This MIT has gained popularity among patients due to its favorable surgical treatment outcomes. In our institution, VATS was employed in different ways, mainly including the UP-VATS thymectomy and the TP-VATS thymectomy. Because the effectiveness of these two MIT is unknown, we utilized our institutional dataset to determine whether UP-VATS thymectomy is equivalent to TP-VATS thymectomy. In this retrospective study, the TP-VATS thymectomy had a potential advantage compared to the UP-VATS thymectomy. The operative time in the TP-VATS group was significantly lower than that in the UP-VATS group. This significant difference between the two groups could be caused by attribution of CO2 insufflation. CO2 insufflation through a complete portal approach opens up the confined anterior mediastinum space and allows for bilateral phrenic nerve visualization and bilateral thymic horn dissection. Postoperative drainage and chest tube removal were not significantly different.

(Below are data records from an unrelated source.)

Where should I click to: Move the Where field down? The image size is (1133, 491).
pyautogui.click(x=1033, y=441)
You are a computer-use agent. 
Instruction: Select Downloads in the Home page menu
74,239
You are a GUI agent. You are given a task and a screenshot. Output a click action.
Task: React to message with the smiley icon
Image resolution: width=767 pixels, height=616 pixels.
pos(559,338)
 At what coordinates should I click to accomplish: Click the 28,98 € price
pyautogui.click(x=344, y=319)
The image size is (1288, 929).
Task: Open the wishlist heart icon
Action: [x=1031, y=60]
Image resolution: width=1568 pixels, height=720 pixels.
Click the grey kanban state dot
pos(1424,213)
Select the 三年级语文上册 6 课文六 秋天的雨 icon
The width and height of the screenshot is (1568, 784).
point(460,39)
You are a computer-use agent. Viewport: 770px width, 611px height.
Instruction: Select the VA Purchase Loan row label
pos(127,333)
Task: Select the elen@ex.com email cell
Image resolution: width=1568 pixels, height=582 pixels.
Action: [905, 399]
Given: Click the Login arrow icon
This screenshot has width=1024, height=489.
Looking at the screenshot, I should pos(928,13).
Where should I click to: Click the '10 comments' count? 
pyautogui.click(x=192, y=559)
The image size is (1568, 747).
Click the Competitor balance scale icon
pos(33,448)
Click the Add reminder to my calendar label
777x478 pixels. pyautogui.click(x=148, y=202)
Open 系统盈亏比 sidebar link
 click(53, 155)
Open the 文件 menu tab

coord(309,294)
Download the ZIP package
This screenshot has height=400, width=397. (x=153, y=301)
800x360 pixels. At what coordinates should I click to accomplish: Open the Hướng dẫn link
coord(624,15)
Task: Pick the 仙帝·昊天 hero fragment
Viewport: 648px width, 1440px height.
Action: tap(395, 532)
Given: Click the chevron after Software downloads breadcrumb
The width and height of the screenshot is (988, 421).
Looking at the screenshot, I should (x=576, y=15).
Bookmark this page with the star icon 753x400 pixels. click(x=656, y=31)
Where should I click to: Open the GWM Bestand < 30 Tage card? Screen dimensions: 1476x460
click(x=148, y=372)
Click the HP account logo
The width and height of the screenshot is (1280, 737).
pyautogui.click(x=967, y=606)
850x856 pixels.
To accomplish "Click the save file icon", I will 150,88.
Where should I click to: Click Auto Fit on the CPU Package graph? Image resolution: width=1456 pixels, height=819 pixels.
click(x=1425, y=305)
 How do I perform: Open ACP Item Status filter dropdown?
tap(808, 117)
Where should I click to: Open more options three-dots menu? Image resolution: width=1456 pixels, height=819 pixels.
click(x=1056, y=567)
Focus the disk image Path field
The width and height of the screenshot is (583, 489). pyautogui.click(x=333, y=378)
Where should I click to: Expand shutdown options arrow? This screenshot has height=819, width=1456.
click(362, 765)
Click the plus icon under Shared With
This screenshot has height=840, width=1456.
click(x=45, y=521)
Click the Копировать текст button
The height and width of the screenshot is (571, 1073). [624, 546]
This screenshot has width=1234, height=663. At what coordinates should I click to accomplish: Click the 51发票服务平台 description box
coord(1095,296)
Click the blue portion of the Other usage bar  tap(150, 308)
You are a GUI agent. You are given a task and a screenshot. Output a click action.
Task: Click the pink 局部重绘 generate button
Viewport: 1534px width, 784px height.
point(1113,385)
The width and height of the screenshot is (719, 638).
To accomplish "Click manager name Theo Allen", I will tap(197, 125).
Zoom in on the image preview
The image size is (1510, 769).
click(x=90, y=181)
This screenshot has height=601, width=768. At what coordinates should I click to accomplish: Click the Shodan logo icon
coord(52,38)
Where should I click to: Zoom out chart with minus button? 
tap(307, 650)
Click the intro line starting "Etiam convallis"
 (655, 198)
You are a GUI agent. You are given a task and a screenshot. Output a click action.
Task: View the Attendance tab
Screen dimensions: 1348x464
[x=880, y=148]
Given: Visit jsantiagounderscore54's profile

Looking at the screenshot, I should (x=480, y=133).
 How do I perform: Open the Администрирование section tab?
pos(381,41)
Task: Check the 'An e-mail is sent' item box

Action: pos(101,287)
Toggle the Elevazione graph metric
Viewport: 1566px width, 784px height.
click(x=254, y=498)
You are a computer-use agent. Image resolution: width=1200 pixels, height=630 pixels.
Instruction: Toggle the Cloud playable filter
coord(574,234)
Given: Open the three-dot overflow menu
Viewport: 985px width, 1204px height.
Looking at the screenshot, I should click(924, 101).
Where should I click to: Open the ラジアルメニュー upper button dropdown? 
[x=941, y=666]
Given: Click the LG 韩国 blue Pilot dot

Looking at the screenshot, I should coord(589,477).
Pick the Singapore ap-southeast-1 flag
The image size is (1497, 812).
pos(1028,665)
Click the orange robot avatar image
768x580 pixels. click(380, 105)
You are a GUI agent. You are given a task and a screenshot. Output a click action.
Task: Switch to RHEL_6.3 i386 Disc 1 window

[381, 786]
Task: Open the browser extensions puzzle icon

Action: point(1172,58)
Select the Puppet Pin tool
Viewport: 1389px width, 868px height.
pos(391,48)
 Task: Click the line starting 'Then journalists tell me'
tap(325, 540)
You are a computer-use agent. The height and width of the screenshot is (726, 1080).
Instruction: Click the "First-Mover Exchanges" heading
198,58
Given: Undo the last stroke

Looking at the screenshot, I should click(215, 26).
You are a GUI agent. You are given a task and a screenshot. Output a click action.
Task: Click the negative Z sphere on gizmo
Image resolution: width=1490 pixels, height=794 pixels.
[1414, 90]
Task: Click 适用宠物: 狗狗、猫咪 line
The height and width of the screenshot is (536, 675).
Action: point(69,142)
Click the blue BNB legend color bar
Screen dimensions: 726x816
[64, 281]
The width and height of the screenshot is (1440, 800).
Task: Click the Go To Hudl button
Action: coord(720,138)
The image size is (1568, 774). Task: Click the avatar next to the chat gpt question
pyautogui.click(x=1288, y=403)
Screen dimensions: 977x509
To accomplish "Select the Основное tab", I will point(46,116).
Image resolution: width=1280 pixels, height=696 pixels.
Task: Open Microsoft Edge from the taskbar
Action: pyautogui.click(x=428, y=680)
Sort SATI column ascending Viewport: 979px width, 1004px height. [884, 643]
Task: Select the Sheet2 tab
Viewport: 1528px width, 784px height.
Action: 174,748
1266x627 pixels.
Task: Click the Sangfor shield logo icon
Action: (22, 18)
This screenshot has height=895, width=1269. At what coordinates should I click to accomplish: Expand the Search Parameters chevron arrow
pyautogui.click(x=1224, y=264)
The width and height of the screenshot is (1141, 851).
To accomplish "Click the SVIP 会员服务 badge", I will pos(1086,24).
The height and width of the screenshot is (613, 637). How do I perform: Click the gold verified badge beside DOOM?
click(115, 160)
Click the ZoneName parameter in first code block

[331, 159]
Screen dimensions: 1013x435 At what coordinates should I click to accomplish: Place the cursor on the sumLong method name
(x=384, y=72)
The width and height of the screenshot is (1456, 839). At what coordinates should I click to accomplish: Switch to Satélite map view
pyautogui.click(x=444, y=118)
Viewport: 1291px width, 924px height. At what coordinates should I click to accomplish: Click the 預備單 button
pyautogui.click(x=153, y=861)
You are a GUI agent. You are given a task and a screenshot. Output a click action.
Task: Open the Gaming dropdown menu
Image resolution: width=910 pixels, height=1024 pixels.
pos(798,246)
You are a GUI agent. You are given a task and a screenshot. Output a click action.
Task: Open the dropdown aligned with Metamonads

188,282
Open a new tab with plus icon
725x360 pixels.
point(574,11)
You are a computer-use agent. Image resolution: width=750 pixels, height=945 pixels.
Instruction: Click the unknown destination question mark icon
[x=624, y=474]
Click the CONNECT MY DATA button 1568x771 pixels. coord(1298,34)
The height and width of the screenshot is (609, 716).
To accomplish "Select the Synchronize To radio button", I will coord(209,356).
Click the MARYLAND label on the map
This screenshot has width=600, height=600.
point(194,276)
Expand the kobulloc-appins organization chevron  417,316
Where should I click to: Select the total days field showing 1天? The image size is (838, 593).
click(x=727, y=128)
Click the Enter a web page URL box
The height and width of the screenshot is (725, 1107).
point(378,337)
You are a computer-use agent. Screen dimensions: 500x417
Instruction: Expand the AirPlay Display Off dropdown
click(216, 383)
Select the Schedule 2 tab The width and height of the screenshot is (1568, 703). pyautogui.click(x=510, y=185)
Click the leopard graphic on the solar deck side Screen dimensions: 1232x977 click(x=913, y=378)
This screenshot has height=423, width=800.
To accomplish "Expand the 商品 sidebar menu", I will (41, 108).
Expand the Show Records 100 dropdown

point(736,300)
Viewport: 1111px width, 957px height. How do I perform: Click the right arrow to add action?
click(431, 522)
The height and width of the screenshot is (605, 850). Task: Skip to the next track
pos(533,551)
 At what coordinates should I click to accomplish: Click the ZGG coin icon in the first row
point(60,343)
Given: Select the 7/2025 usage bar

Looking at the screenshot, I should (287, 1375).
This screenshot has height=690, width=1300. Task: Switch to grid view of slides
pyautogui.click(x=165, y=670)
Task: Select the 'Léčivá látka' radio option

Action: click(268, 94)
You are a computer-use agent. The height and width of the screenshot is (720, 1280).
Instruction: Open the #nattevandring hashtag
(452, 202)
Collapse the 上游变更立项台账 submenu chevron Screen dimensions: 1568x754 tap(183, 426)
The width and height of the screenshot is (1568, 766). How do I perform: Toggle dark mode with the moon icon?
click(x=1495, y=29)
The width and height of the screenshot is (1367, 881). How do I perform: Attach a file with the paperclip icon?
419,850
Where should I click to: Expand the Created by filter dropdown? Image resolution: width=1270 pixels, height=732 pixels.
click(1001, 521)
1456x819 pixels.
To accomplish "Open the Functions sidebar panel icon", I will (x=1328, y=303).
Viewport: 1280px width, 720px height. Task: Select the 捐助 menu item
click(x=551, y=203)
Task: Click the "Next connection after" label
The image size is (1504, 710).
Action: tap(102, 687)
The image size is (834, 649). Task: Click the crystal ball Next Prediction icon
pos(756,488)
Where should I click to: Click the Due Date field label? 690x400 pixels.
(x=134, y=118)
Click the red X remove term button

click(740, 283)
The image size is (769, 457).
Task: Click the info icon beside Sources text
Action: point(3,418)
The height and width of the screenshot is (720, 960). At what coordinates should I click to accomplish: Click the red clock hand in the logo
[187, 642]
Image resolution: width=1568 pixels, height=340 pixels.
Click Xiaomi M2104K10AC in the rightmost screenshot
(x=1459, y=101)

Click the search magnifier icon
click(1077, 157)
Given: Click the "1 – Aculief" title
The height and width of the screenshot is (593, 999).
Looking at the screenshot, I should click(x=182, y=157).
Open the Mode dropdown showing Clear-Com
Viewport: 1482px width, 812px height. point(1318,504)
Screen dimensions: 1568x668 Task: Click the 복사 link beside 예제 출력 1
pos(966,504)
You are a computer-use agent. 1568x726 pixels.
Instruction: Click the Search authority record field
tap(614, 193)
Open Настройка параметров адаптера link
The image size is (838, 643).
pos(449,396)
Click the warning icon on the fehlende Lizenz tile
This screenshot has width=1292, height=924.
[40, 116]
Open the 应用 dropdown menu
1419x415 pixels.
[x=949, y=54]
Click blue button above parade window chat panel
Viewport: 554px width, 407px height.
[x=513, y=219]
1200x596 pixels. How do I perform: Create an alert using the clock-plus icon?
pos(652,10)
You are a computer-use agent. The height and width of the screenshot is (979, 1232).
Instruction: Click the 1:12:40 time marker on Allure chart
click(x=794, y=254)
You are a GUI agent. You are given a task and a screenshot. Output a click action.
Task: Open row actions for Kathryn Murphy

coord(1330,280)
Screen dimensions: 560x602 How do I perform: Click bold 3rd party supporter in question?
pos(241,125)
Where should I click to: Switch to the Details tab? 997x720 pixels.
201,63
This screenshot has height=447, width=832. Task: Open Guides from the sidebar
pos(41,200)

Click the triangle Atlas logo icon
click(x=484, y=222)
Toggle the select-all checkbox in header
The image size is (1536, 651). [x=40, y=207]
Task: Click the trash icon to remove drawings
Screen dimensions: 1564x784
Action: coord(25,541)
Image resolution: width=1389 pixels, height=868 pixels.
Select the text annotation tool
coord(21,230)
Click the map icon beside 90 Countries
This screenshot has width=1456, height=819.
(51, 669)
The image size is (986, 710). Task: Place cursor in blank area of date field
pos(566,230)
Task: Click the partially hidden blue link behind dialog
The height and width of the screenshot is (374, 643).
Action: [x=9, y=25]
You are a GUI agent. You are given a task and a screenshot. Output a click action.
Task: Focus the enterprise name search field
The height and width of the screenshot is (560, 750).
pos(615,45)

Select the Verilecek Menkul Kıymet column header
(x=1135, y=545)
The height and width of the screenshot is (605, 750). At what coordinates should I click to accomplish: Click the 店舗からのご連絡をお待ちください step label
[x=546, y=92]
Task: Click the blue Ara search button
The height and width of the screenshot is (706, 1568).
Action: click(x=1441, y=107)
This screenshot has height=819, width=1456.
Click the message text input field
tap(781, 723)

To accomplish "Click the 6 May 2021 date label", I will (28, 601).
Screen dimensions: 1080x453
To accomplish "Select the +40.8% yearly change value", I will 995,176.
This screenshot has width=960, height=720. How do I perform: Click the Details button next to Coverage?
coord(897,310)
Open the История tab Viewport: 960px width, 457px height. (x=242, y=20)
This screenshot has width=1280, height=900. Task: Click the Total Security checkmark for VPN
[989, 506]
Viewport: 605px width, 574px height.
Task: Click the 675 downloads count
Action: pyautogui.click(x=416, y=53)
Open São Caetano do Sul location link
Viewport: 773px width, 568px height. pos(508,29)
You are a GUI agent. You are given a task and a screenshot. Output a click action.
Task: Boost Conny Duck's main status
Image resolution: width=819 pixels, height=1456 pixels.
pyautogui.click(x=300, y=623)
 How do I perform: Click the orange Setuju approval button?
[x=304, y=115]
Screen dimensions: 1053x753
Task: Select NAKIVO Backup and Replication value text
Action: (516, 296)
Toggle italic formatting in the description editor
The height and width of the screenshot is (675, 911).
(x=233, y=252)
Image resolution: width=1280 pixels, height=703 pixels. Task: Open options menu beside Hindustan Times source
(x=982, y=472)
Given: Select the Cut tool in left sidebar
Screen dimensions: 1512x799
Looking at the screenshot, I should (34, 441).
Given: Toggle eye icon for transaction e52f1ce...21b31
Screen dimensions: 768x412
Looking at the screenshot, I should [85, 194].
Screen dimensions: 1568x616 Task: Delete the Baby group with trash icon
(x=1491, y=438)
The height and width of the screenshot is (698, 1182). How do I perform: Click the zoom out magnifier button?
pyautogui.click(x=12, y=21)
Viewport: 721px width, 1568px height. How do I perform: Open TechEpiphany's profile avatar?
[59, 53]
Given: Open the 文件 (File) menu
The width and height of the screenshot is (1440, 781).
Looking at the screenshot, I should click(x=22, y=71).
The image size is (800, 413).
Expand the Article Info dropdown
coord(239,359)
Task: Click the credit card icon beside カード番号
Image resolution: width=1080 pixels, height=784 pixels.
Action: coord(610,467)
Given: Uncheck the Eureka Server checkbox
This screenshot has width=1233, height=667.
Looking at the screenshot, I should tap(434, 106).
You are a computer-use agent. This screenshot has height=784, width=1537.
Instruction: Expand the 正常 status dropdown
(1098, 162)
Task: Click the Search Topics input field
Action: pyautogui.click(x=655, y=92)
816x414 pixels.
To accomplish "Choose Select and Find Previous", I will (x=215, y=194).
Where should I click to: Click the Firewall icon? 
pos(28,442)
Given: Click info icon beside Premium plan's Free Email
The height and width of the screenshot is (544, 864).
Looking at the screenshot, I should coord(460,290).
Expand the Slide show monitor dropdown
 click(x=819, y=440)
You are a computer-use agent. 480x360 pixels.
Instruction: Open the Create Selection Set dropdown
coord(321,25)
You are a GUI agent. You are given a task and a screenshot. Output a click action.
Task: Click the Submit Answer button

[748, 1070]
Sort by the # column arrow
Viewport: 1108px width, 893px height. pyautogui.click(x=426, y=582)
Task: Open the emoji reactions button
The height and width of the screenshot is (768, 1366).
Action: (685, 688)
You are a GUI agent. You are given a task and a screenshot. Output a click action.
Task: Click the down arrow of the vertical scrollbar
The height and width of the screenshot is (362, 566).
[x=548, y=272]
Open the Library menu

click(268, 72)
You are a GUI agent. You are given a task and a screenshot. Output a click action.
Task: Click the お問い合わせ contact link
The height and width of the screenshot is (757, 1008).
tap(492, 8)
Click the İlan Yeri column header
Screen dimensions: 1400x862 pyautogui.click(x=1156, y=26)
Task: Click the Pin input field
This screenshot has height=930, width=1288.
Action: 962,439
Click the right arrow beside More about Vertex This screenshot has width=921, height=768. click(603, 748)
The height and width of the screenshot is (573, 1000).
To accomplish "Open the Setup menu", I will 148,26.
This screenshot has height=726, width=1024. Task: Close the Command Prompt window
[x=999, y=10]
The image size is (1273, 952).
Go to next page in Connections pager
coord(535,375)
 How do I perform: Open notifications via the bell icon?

Additionally, there was no significant difference in mortality between the two groups.
The VATS thymectomy is superior to the open procedures in regard to post-operative pain. However, the pain difference between the UP-VATS group and TP-VATS was not analysed in our study in considering of subjective nature of the visual analog pain score (VAS) and distinction in the control for pain management after the operation among patients. In our study, there was no difference in morbidity between the two groups, and there was also no difference in the incidence of complications. The overall morbidities were 14.8% an 12.2% in the UP-VATS group and the TP-VATS group respectively. Additionally, there was no death case in both groups. No significant difference in mortality exists between the two groups.
In our study, postoperative length of hospital, postoperative drainage and duration of chest tube drainage were similar between the two groups. Our perioperative data showed that the difference was not statistically significant between the two groups regarding operative time and perioperative blood loss. In this study, there was no difference in blood transfusion during the operation and length of hospital stay between the two groups. The length of hospital stay was 6.5±0.3 days in the TP-VATS, compared to 6.0±0.3 days in the UP-VATS. Intraoperatively, there were 7 patients in the UP-VATS group who were converted to thoracotomy, while 5 patients in the TP-VATS group were converted to thoracotomy, due to uncontrolled bleeding (injury to the innominate vein) and severe adhesion in the thoracic cavity. There were 2 cases of blood transfusion during the operation in TP-VATS group for uncontrolled bleeding, with 3 cases in UP-VATS group (injury to the innominate vein and the estimated volume of blood loss ≥300 mL). No significant differences exist between two groups.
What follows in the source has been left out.